続いて「プロローグ」について検討したい。
まず、形而上学をどのように定義するのかが問題になる。伝統的には、形而上学とは「存在の科学」であるとされるようである。しかし、コンシュはこの考えに反対である。なぜなら、形而上学は科学ではないからだ。科学は精神の一致を目指すところがあるのに対し、形而上学にはお互いに相容れない形而上学が存在し、それを認める。証拠に基づく証明を求める人は、科学をやればよいという立場である。科学と同じ基準で哲学を判断してはならないということだろう。

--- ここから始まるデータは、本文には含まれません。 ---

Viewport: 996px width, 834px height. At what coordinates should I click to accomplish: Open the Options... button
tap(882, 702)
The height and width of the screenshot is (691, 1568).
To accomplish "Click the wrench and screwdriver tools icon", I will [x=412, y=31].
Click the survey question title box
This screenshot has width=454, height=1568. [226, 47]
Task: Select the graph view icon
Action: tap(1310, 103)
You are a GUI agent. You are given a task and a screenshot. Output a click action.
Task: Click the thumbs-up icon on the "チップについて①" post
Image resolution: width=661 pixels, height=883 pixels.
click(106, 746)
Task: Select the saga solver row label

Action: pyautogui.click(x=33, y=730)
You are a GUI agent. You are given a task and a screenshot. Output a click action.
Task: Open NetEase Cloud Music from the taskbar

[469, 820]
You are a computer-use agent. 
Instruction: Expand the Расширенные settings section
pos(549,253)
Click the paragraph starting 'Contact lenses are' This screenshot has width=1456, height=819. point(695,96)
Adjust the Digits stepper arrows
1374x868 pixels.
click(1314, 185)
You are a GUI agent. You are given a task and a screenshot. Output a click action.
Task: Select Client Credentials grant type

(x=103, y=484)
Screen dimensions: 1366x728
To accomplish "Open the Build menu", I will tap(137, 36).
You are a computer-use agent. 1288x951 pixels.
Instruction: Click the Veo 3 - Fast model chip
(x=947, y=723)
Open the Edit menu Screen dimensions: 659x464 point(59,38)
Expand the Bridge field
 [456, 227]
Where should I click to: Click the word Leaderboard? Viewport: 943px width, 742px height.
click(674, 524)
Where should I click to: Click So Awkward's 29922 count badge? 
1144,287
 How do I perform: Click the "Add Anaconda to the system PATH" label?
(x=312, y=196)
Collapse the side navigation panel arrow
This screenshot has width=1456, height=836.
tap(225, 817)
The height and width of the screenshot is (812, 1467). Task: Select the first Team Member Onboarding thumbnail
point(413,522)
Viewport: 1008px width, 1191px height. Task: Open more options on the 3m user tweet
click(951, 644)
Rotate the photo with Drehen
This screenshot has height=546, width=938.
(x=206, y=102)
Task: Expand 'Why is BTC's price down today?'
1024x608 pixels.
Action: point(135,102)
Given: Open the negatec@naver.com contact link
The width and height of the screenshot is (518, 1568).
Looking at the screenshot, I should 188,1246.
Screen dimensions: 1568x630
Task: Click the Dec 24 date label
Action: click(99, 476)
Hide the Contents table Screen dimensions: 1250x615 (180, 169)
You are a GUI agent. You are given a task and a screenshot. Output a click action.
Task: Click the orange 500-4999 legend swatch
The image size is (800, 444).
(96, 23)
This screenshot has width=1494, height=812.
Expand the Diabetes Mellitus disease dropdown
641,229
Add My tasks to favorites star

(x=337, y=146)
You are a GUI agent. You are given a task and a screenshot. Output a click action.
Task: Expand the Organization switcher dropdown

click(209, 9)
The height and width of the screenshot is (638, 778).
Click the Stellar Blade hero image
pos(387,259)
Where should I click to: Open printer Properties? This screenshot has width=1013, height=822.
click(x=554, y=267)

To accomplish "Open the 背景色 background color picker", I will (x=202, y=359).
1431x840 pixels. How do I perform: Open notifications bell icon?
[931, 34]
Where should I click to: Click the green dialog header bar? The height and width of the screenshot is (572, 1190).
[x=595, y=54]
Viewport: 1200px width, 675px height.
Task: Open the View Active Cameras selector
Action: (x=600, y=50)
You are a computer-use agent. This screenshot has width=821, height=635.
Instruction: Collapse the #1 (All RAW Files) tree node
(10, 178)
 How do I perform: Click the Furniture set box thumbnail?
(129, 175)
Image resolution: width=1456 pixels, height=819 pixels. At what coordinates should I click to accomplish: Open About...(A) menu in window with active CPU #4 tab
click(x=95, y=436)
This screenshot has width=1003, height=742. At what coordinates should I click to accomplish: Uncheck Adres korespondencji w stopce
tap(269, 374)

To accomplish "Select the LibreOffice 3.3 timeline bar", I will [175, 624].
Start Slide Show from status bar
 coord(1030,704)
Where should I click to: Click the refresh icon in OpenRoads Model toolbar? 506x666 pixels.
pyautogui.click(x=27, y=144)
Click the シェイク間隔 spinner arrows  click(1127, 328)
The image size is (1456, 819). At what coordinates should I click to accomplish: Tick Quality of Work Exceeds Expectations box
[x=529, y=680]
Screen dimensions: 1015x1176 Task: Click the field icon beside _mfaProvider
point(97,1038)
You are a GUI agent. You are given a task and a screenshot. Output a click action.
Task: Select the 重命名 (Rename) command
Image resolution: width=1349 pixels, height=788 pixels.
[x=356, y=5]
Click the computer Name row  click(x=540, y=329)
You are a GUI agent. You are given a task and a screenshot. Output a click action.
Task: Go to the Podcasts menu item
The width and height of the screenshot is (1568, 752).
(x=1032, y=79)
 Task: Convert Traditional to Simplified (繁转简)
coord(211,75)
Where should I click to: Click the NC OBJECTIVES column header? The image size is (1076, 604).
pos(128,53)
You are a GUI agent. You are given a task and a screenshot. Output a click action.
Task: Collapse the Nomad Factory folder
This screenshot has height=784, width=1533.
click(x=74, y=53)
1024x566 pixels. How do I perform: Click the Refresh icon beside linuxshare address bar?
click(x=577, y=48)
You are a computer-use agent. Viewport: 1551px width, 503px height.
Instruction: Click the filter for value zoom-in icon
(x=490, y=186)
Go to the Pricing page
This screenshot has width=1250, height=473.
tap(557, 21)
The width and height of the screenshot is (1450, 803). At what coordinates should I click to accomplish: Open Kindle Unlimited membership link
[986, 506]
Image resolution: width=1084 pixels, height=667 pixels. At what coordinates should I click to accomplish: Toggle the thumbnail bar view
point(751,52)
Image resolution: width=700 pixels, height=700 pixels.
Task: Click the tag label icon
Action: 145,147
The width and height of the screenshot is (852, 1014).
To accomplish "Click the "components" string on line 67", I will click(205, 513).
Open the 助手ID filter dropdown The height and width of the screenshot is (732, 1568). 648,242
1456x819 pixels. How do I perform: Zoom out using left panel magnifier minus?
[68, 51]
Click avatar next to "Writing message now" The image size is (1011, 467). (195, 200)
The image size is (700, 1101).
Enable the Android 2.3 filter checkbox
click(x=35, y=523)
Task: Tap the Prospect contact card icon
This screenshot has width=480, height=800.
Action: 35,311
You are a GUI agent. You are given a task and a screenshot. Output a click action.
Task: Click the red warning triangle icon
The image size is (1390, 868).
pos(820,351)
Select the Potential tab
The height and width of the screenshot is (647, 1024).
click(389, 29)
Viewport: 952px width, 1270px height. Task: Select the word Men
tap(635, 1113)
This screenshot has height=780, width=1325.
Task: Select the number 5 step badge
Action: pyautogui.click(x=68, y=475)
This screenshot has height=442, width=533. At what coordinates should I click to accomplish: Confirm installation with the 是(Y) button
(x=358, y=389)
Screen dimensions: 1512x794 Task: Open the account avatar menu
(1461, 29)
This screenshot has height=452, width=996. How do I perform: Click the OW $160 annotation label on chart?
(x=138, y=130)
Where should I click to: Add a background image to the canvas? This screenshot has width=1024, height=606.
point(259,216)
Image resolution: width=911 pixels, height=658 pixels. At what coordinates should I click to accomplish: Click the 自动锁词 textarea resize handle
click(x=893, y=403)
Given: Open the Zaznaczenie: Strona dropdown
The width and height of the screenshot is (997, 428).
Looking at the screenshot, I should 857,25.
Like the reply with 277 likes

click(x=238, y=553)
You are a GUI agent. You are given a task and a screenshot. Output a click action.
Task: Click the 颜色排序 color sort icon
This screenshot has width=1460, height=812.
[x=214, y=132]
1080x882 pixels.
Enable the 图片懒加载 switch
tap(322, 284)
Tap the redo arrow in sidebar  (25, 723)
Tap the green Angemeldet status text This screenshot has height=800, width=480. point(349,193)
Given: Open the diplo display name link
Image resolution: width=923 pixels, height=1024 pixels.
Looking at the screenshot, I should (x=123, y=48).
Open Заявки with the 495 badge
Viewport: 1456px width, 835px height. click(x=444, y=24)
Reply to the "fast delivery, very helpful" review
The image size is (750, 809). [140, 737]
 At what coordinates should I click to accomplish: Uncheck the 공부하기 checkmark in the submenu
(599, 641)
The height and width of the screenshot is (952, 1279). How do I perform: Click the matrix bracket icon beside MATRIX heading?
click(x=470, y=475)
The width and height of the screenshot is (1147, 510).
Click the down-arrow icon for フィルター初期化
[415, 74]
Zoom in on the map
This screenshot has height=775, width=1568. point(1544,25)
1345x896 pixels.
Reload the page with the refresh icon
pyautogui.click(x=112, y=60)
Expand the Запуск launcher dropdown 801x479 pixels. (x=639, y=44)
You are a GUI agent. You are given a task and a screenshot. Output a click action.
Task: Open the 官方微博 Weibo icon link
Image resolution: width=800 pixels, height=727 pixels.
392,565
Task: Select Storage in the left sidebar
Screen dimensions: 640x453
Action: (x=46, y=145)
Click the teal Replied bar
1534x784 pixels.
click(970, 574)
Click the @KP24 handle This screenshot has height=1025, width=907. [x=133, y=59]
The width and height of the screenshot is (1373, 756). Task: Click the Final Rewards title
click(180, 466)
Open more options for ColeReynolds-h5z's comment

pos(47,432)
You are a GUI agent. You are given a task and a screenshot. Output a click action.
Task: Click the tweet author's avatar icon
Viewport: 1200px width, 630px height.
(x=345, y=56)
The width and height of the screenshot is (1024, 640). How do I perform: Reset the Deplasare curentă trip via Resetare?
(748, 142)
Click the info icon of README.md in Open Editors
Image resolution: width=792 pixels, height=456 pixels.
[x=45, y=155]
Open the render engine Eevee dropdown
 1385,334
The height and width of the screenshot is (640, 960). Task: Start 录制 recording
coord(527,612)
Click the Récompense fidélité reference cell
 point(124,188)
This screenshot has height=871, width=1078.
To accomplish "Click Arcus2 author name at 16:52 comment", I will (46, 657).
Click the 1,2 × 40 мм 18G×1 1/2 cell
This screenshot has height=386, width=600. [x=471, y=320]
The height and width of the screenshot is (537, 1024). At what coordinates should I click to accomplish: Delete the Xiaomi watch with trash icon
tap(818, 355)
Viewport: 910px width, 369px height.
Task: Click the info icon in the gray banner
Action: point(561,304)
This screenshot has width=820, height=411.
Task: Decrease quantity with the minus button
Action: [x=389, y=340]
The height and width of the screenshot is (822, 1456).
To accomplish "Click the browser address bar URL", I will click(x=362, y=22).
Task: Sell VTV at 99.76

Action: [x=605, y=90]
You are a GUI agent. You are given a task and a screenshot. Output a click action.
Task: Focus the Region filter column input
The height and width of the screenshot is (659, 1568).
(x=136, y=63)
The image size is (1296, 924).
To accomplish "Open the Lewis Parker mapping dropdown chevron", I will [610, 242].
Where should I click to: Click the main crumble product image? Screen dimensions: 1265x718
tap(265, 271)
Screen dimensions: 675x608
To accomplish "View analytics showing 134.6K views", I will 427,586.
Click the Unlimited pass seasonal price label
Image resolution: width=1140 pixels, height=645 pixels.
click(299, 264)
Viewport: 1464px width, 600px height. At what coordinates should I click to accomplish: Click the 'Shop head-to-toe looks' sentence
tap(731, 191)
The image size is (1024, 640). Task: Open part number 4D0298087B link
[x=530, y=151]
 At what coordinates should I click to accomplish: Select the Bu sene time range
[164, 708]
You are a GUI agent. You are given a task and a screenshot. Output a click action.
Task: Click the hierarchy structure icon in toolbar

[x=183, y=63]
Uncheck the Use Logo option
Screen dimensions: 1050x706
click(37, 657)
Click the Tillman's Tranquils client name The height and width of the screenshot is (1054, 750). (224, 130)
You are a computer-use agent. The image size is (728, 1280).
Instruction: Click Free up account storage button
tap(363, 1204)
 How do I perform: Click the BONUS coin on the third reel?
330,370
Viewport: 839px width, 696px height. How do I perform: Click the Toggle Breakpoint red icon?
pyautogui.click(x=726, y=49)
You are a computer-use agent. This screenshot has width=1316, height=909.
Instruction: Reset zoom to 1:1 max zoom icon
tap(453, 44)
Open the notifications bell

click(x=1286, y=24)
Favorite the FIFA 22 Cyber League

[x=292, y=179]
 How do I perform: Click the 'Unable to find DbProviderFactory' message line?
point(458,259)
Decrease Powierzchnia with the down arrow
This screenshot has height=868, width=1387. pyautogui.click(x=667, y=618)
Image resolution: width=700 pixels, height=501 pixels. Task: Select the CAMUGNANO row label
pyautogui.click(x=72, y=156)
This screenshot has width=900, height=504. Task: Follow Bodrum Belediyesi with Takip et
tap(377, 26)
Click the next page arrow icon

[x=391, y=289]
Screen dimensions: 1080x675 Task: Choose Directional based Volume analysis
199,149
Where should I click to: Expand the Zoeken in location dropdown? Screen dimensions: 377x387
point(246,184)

その上でコンシュは、「存在」という言葉よりは「現実」という言葉を好む。そして、形而上学を次のように定義する。形而上学とは、「そのものとしての現実(現実の本質のようなものか)と現実の全体(個別の現実の集合体になるのか)という2つの意味における現実についての理性による言説」である。もし「存在」という言葉を使うのだとすれば、「真に存在するもの(ontōs on)と存在するもの(on)にとって存在(einai)が意味するものについての言説」である、となるだろう。
すでに触れたように、唯一無二の形而上学は存在せず、常に複数存在する。コンシュはその中の神学化されたデカルト、カント、ヘーゲルらの形而上学を脱構築した。神という観念を放棄したため、それに関連した観念――例えば、絶対的真理、最高の理性によって支配される秩序と意味が保持された世界、本質としての人間(人間としての真理)など――も捨てなければならなかった。しかし、神学化された形而上学を扱う歴史家は、提示されたものの真偽を明確に言わない。そしてそれがあたかも真のように扱うため、システムを分解した後の諸要素はそれ以前の性質を保持したまま、すなわち神の要素が残ったままなのだという。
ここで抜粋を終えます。